Hochhaus Lindenstraße

■ Tatort St.Georg: Senat kämpft für Investoreninteressen/& die Bürgerschaft?

Wenn sich am heutigen Dienstag der Stadtentwicklungsausschuß der Bürgerschaft um 17 Uhr, Alte Post, Poststraße 11, Raum 122 in öffentlicher Sitzung über den Bebauungsplan St. Georg 34 hermacht, geht es mal wieder um ein saftiges Stück aus dem prallen Immobilienleben:

Der Senat will gegen den Rat von Experten und einen Mehrheitsbeschluß des Bezirks Mitte Investoreninteressen gegen das Stadtteilinteresse durchsetzen. Am 1. November hat die Bürgerschaft das letzte Wort. Es geht um das Projekt eines dreizehngeschossigen Hochhausklotzes an der Lindenstraße, den Investor Joachim Kerch, der sich einst vom Ex-Wirtschaftssenator Volker Lange (SPD) beraten ließ, errichten will.

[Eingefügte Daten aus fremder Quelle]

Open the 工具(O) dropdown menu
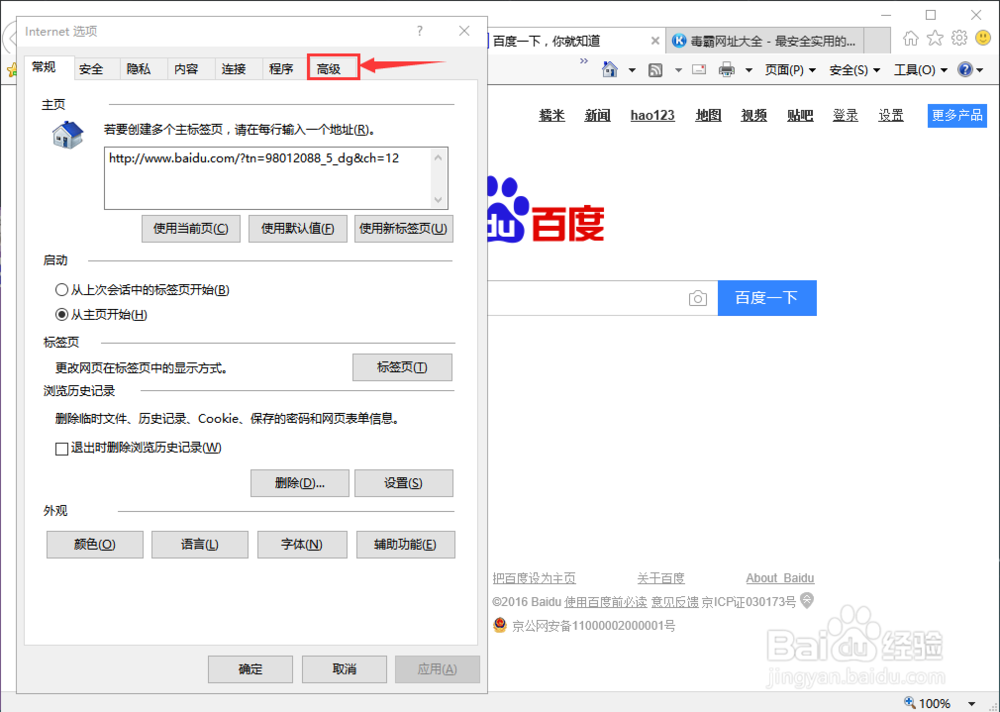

Dieses seit 1988 geplante Projekt, von Voscherau persönlich in einem Schreiben im Jahr 1989 wärmstens begrüßt, stieß jedoch während des Bebauungsplanverfahrens auf heftige Kritik: Der renommierte Stadtplaner Andres Pfadt empfahl in einem Gutachten, allenfalls acht Geschosse zuzulassen und riet, das Grundstück in das Sanierungsgebiet St. Georg einzugliedern, weil nur so ein für den Stadtteil dringend benötigtes besseres Nutzungskonzept hätte durchgesetzt werden können.

Auch die Bürger zürnten: 800 Unterschriften gegen das Hochhaus stimmten schließlich sogar die stramm rechte SPD des Bezirks Mitte nachdenklich – sie lehnte das Projekt zusammen mit der GAL ab. Da drohte Kerch mit einer Schadensersatzforderung in Höhe von 7,1 Millionen Mark. Es scheint, als hätten die städtischen Unterhändler, allen voran Kossak, mal wieder vertrauliche Zusagen gemacht, die zumindest Kerch für bare Münze genommen hatte.

Zwar ergaben Nachprüfungen des Bezirksamts, daß man den Drohungen Kerchs zumindest auf Basis der eigenen Akten getrost widerstehen könne – der Senat wußte es anscheinend besser: Im Juli 1995 beschloß er einen investorenfreundlichen Bebauungsplan. Mit ernsthaftem Widerstand von SPD-Genossen in Ausschuß und Bürgerschaft, so erfuhr die taz, ist natürlich nicht zu rechnen.